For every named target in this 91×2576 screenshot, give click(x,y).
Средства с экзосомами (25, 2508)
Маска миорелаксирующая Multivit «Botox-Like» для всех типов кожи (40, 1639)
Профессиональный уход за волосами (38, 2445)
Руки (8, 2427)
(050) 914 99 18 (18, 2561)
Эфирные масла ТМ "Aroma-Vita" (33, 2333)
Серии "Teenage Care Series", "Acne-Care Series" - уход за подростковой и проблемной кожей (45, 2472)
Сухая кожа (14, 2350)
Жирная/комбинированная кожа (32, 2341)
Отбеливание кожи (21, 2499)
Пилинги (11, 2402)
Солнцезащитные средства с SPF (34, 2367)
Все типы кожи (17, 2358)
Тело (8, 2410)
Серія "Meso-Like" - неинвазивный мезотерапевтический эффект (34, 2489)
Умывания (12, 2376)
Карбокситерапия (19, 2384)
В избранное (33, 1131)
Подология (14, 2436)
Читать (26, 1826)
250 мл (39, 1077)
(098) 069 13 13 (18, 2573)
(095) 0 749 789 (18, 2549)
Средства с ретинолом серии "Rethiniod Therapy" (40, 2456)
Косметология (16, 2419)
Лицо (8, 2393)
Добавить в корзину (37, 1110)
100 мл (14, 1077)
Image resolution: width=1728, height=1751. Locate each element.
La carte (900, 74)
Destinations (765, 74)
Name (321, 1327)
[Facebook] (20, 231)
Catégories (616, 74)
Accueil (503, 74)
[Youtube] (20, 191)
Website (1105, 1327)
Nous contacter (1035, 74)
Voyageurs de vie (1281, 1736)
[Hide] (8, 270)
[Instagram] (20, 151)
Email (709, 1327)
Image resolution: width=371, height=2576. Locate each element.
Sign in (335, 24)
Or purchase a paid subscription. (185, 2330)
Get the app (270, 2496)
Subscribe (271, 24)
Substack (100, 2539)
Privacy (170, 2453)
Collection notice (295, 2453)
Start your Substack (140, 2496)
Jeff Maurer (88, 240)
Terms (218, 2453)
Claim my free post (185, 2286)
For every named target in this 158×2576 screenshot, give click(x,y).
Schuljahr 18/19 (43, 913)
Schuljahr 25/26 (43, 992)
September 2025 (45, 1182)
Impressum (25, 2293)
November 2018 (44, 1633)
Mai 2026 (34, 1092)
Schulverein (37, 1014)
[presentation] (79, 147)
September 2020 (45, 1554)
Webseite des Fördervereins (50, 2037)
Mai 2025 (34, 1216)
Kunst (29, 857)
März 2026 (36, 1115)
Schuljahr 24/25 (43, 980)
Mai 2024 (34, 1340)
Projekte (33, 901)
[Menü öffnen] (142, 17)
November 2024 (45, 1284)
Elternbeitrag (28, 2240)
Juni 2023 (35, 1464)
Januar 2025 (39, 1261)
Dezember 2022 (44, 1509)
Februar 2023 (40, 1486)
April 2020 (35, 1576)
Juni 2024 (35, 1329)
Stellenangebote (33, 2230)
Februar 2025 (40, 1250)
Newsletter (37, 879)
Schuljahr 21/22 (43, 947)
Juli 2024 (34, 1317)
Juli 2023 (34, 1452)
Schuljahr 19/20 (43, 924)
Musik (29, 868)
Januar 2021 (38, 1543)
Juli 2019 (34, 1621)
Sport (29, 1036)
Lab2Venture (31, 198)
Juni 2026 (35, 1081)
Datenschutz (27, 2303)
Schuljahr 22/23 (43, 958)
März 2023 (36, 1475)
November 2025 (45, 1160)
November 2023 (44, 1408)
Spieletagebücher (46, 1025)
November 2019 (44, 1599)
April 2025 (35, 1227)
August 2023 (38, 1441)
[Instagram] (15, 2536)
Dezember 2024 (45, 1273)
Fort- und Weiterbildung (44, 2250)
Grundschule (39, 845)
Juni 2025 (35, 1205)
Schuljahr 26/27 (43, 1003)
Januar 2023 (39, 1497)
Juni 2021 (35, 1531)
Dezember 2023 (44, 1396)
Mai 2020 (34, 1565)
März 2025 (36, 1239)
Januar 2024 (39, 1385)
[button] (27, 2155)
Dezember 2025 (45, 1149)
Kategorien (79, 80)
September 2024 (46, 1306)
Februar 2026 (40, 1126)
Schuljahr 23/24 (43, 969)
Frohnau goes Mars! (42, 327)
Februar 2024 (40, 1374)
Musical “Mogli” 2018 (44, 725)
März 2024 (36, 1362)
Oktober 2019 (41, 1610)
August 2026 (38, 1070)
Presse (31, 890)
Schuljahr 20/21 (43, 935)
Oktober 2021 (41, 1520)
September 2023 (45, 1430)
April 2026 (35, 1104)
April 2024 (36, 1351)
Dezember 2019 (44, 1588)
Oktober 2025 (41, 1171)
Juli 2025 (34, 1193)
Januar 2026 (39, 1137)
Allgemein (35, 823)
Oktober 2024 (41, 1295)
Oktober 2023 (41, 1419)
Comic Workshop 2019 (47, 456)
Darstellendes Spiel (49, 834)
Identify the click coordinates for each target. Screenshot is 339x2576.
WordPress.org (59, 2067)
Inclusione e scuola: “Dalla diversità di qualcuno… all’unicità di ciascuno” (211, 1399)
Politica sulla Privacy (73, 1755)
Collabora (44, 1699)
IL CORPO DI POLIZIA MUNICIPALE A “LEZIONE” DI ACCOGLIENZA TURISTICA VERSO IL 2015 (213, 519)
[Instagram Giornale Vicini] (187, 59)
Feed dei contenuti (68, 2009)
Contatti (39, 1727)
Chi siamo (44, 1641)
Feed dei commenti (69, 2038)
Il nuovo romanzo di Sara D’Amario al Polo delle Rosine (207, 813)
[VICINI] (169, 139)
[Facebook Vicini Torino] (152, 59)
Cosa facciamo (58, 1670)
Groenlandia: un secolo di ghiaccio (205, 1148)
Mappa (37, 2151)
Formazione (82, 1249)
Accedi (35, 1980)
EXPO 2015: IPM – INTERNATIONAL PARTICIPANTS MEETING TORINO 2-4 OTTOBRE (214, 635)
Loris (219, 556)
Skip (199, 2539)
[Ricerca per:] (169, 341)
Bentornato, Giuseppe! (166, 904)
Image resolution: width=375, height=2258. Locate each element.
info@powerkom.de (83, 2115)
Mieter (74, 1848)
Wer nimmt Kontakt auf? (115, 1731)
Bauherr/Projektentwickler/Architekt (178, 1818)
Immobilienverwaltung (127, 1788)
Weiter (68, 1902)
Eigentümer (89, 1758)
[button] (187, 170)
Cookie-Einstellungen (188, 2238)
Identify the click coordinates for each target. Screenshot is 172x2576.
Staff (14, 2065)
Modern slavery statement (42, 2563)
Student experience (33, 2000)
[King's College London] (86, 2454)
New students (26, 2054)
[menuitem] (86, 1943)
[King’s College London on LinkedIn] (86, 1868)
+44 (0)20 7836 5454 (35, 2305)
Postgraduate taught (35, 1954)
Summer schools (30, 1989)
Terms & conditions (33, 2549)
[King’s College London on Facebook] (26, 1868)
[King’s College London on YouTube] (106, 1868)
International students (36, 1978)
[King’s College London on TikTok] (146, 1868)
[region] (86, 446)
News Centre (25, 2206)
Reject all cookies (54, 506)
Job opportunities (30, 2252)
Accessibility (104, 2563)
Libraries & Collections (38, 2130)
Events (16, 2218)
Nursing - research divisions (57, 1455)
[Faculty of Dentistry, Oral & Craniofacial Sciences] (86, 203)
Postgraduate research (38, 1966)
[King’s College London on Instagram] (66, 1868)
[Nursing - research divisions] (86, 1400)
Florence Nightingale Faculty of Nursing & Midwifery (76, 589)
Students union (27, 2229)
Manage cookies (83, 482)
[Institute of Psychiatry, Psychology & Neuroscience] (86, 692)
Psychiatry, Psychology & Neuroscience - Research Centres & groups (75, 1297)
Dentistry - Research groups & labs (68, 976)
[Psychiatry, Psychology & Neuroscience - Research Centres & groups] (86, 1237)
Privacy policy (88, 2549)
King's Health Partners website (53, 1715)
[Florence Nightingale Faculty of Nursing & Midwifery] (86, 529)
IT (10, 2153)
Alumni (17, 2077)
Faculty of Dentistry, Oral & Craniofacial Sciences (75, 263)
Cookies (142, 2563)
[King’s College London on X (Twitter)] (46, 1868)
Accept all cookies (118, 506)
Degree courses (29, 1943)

:::::

=== Exercise aim ===
Which lines in the listing hold the word "Juli"? Copy them out.

=== Answer space ===
Juli 2024 (34, 1317)
Juli 2023 (34, 1452)
Juli 2019 (34, 1621)
Juli 2025 (34, 1193)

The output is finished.